**Activity:**
Starting at the line containing "Screen dimensions: 1372x894" and ending at the line containing "Task: Click the calculate_average", print every line of the material below exactly, both ends included, and stop there.

--- Data shown Enclosed Below ---

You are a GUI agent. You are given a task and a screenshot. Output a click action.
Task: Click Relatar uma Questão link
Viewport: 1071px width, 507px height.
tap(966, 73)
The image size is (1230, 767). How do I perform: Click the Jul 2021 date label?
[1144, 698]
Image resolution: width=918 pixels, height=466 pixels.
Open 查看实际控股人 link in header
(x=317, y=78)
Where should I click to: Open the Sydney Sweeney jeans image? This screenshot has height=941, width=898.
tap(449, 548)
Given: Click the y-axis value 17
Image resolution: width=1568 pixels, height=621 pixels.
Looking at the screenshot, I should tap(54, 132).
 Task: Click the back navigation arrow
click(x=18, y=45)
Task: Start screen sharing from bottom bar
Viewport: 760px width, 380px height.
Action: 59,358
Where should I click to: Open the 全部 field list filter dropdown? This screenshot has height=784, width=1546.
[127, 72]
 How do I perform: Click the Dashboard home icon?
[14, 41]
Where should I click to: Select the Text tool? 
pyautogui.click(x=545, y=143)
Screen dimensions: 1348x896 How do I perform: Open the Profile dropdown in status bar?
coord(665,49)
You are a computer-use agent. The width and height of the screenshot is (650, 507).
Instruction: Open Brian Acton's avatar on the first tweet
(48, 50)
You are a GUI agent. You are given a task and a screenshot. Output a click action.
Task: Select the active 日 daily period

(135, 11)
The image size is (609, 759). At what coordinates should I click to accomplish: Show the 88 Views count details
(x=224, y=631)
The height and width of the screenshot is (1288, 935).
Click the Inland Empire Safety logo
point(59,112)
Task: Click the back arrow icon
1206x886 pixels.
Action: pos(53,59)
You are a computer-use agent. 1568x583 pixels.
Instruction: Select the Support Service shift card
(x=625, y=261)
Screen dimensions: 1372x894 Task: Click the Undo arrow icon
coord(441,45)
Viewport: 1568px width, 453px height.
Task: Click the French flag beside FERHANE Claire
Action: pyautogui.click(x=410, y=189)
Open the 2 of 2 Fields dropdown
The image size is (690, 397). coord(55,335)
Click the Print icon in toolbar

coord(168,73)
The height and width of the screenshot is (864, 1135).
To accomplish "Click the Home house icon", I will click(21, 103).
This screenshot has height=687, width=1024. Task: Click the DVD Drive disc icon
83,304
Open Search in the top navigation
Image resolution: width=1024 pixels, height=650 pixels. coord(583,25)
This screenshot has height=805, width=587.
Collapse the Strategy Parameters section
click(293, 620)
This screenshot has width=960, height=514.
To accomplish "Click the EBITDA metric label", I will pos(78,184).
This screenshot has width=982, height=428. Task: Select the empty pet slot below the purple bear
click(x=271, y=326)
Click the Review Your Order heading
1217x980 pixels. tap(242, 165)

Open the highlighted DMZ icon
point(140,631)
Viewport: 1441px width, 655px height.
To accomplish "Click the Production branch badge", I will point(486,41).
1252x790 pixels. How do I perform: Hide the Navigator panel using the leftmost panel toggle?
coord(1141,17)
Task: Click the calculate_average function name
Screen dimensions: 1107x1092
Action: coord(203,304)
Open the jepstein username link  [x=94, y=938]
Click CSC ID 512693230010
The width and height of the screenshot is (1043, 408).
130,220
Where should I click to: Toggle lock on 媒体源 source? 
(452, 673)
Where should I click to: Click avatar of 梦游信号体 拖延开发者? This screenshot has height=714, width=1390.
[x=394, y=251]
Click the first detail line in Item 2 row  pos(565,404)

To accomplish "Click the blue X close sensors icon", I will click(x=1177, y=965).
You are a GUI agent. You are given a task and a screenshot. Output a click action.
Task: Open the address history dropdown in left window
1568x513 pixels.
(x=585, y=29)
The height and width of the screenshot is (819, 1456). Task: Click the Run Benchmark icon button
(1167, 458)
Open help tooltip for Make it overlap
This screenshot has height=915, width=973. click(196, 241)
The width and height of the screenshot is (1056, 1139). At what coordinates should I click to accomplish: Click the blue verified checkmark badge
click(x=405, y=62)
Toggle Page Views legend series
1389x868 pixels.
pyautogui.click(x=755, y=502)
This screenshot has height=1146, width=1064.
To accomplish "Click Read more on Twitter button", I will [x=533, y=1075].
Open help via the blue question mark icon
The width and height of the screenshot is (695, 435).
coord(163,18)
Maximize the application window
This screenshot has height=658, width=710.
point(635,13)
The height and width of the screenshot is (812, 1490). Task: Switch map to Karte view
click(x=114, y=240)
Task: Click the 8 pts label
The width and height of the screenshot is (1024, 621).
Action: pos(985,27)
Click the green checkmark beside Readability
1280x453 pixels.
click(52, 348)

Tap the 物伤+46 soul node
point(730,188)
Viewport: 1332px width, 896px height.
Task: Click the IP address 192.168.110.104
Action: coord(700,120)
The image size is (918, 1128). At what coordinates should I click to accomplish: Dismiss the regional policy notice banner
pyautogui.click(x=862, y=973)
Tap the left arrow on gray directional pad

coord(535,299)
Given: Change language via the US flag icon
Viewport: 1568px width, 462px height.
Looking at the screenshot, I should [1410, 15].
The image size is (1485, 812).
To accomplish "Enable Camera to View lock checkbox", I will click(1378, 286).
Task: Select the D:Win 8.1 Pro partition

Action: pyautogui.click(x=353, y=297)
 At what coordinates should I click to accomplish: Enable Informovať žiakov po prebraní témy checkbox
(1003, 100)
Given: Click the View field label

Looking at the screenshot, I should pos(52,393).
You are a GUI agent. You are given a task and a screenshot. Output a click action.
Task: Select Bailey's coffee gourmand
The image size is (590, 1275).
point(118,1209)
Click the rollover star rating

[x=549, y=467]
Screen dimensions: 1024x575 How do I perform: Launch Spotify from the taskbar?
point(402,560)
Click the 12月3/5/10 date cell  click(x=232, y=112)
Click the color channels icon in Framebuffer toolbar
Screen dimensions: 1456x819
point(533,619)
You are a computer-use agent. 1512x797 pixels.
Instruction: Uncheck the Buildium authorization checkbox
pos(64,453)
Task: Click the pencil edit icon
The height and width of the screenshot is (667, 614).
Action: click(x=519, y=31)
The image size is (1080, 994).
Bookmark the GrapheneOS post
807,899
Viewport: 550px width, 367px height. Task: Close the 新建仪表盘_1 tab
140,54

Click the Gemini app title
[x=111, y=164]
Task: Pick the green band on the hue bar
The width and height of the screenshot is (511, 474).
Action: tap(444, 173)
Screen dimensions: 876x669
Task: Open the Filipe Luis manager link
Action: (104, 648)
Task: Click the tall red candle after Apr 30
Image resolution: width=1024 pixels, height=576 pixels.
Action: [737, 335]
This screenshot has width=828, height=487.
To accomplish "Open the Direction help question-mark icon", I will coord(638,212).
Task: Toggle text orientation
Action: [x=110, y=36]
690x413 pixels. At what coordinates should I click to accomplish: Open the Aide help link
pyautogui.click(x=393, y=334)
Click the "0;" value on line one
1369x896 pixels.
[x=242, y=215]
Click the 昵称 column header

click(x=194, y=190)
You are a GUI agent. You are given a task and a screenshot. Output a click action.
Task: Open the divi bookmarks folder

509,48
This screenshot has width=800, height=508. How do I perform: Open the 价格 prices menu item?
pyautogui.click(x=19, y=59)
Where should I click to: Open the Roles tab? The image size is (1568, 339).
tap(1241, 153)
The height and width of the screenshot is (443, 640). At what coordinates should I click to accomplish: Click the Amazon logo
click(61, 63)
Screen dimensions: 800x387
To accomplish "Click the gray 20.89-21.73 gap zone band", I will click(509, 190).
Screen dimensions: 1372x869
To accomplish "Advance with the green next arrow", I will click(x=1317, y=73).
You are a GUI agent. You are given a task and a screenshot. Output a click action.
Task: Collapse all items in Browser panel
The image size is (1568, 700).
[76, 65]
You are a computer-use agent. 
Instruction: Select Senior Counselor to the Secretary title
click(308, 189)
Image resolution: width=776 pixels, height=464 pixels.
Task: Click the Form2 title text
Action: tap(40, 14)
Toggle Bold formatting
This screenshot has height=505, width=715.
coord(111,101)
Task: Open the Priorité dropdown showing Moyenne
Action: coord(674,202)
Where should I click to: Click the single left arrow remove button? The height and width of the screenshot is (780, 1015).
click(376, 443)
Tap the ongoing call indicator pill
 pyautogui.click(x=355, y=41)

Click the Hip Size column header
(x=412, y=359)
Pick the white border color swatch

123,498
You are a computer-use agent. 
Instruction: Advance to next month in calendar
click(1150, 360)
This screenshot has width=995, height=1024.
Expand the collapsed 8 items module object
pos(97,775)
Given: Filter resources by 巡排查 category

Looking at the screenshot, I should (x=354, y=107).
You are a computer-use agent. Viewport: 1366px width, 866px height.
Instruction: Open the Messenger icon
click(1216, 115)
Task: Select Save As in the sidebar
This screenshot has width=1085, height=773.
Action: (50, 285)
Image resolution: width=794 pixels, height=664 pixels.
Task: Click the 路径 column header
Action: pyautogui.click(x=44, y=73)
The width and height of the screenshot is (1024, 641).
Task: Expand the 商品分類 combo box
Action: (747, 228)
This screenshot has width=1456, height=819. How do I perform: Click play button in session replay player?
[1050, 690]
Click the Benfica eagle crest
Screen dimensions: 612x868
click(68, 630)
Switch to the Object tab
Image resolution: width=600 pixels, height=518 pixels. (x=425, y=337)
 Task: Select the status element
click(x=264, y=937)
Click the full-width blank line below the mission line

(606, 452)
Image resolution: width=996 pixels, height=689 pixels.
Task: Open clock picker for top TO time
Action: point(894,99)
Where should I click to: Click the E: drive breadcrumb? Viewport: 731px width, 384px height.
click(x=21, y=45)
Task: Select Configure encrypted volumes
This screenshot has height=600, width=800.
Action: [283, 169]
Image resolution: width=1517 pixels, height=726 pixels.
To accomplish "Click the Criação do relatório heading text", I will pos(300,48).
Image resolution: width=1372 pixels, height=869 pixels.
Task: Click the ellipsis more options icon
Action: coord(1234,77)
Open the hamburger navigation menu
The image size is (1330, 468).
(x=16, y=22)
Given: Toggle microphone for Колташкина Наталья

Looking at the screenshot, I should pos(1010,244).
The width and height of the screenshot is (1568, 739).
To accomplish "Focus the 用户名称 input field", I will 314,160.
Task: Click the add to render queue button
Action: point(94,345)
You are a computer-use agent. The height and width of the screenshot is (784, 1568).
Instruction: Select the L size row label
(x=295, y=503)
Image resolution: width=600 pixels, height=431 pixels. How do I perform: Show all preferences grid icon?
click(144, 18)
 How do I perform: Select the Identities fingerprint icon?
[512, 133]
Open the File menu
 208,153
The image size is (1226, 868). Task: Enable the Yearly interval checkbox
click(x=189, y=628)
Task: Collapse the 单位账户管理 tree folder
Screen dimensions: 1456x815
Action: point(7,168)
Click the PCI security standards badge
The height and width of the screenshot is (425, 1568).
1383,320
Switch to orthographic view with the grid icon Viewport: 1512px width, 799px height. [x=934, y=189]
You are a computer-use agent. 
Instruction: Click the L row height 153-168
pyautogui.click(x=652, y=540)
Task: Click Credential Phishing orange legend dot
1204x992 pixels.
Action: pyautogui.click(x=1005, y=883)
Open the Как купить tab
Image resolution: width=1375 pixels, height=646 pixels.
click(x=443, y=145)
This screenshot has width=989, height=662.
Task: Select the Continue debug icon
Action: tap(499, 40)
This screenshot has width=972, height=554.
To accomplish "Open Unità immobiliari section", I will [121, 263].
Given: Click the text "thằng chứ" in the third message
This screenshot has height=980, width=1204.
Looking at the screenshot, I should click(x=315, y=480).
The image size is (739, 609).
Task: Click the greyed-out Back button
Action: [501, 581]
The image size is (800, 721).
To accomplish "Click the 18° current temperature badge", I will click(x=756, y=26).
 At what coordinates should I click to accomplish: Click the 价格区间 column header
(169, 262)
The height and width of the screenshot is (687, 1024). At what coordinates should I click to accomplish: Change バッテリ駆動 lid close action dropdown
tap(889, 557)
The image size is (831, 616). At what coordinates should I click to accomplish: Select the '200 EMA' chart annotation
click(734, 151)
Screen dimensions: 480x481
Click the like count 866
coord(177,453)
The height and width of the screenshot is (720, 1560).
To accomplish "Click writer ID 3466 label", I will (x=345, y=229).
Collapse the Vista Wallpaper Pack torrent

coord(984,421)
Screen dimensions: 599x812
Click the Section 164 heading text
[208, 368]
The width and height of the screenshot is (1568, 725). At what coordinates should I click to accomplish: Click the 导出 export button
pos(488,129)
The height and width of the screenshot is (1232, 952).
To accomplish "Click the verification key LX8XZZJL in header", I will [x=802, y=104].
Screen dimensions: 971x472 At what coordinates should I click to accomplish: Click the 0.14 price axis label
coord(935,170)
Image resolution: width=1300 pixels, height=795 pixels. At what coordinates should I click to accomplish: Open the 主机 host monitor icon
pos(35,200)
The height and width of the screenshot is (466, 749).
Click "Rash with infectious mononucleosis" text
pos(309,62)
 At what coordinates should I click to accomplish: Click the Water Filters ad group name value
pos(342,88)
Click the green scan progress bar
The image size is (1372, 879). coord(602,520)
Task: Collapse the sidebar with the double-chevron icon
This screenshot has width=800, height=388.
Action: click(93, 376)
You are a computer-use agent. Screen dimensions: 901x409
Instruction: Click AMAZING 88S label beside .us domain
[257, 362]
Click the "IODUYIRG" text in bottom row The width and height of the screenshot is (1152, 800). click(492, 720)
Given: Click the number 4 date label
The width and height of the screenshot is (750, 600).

--- End of Enclosed Data shown ---

**Task output:**
Screen dimensions: 1372x894 Task: Click the Undo arrow icon
coord(441,45)
Viewport: 1568px width, 453px height.
Task: Click the French flag beside FERHANE Claire
Action: pyautogui.click(x=410, y=189)
Open the 2 of 2 Fields dropdown
The image size is (690, 397). coord(55,335)
Click the Print icon in toolbar

coord(168,73)
The height and width of the screenshot is (864, 1135).
To accomplish "Click the Home house icon", I will click(21, 103).
This screenshot has height=687, width=1024. Task: Click the DVD Drive disc icon
83,304
Open Search in the top navigation
Image resolution: width=1024 pixels, height=650 pixels. coord(583,25)
This screenshot has height=805, width=587.
Collapse the Strategy Parameters section
click(293, 620)
This screenshot has width=960, height=514.
To accomplish "Click the EBITDA metric label", I will pos(78,184).
This screenshot has width=982, height=428. Task: Select the empty pet slot below the purple bear
click(x=271, y=326)
Click the Review Your Order heading
1217x980 pixels. tap(242, 165)

Open the highlighted DMZ icon
point(140,631)
Viewport: 1441px width, 655px height.
To accomplish "Click the Production branch badge", I will point(486,41).
1252x790 pixels. How do I perform: Hide the Navigator panel using the leftmost panel toggle?
coord(1141,17)
Task: Click the calculate_average function name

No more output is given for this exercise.